In addition to oxygen being released into the ocean, it was also released into the atmosphere. Here it was able to react with the CH4 in the atmosphere to create H2O and CO2. From here, the newly-created CO2 could be further used by the photosynthetic cyanobacteria for photosynthetic purposes. This allowed the cyanobacteria to produce even more oxygen, allowing it to eliminate even more methane from the atmosphere, producing more CO2 that it would take in, and so on. As a whole, this created a feedback loop[12] that resulted in a drastic reduction of greenhouse gases from the atmosphere, while simultaneously skyrocketing the proportion of atmospheric oxygen.
Prior to the GOE, atmospheric oxygen was virtually nonexistent, with the only trace of the element residing within water and the atmosphere being dominated by other gases. However, with the aforementioned feedback loop in full-effect, levels greenhouse gases such as CH4 and CO2 were drastically reduced while atmospheric O2 levels sharply increased. A common misconception though is that oxygen levels rose to modern concentrations, but that simply wasn't the case. From the GOE, oxygen levels only reached a fraction of its modern amount, with estimates ranging to being 1% of its modern equivalent to as high as 10% of present atmospheric levels.[14]
With the increase in oxygen during this time period, the number of anaerobic organisms declined, and they nearly reached the point of extinction. This was due to the fact that the anaerobic photosynthetic cyanobacteria proved to be their own worst enemy. Since they produced massive volumes of oxygen, they essentially poisoned themselves, which led to their intermittent die-offs throughout this duration of time. This is what led to the boom-and-bust cycles of their oxygen production that produced the banded iron formations mentioned earlier. In general, due to such an increase in oxygen, anaerobic life as a whole suffered, and it is estimated that this wiped out over 90% of life on earth.[15] This is why this event is sometimes referred to as the "oxygen crisis" due to the massive extinction that ensued. However, cyanobacteria managed to remain alive by residing in low oxygen environments, and life gradually evolved to become aerobic.

Check your understanding =
1 - List each distinct chemical formula, written in formula form, that appears in the passage about the rise of atmospheric oxygen.
2 - Write the next part of the passage about the rise of atmospheric oxygen, picking up after its final sentence.

Raw data =

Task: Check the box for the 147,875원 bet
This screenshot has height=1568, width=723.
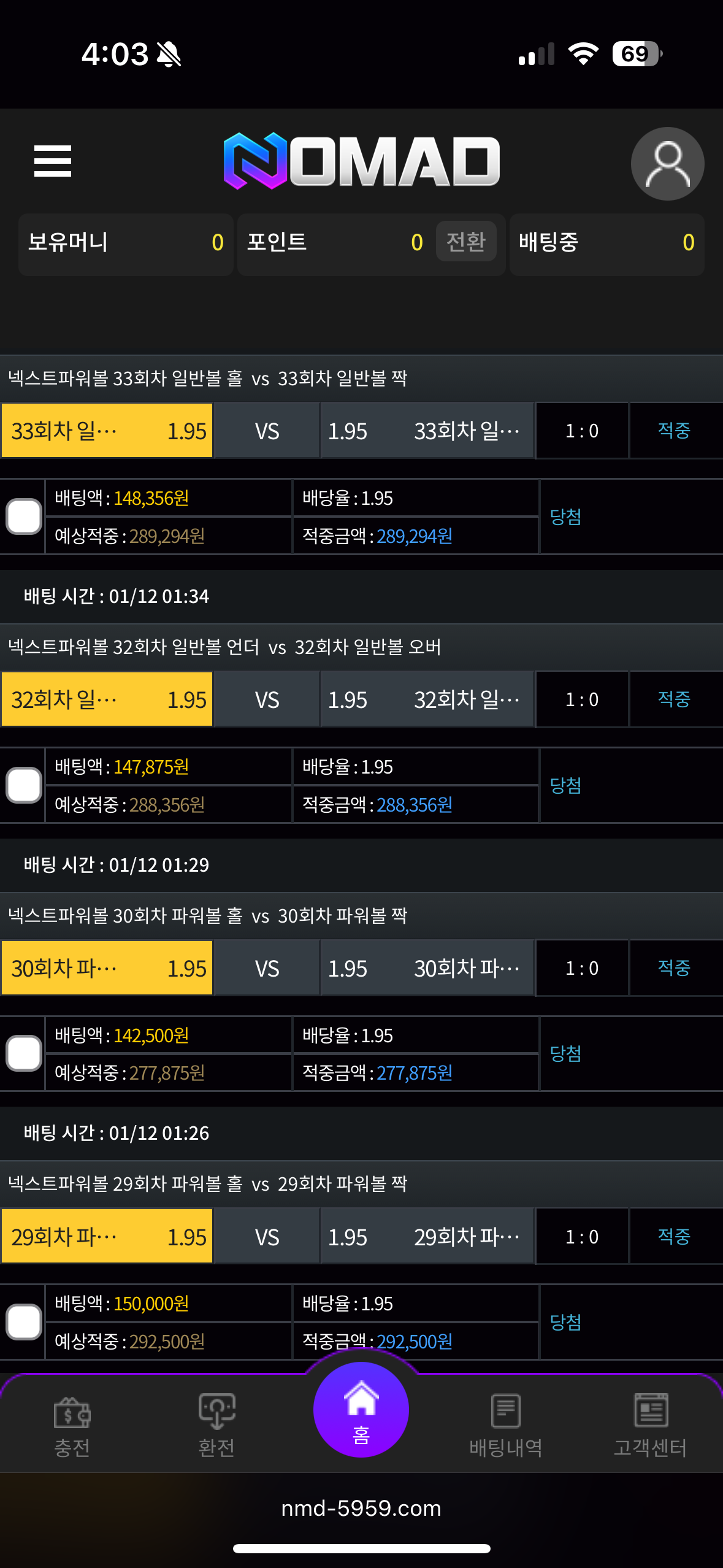Action: click(x=24, y=785)
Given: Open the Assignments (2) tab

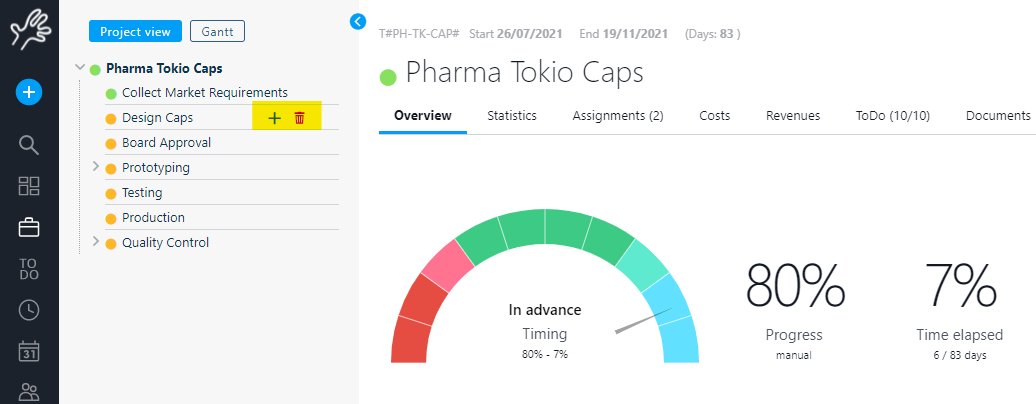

Results in order =
1 - CH4, H2O, CO2, O2

2 -
Due to the severe reduction in greenhouse gases, this led to the Earth as a whole becoming cooler. It was these gases that allowed the Earth to remain as warm as it did throughout the Archean, but with their mitigation from the cyanobacteria they were unable to trap heat on Earth as successfully as before. With such gradual reduction and subsequent cooling, the cyanobacteria did their job a little too well, and Earth's temperature consistently fell. Around 2.2–2.3 BYA, Earth's temperature plunged and became what is commonly known as a Snowball Earth event. Due to this happening around the same time as the GOE, many scientists contend that there was a causal relationship[17] between the two events.
This Snowball Earth in conjunction with the rise in oxygen nearly wiped out all life on Earth, and has been one of Earth's largest extinction events. Fortunately, however, life was able to survive this global freezing by relying on hydrothermal activity for warmth. As for Snowball Earth, it is hypothesized that this particular instance was able to conclude through greenhouse gases being released through tectonic activity and volcanoes[19]. This in itself showcases a quintessential interaction between the geosphere and biosphere of our planet.